What to produce: Pull out every line of the records that contains the string "pyautogui", matching case exactly.

Exercise materials:
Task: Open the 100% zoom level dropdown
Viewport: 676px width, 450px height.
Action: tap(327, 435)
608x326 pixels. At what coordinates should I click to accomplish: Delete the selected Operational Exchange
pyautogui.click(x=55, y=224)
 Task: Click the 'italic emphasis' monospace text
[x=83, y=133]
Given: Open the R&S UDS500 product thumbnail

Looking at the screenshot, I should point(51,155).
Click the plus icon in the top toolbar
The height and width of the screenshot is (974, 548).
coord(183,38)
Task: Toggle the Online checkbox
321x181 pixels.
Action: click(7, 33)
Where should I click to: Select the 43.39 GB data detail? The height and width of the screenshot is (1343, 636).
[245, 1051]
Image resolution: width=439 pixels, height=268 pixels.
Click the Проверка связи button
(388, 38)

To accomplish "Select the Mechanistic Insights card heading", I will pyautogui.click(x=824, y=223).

Problem solution:
pyautogui.click(x=55, y=224)
To accomplish "Select the Mechanistic Insights card heading", I will pyautogui.click(x=824, y=223).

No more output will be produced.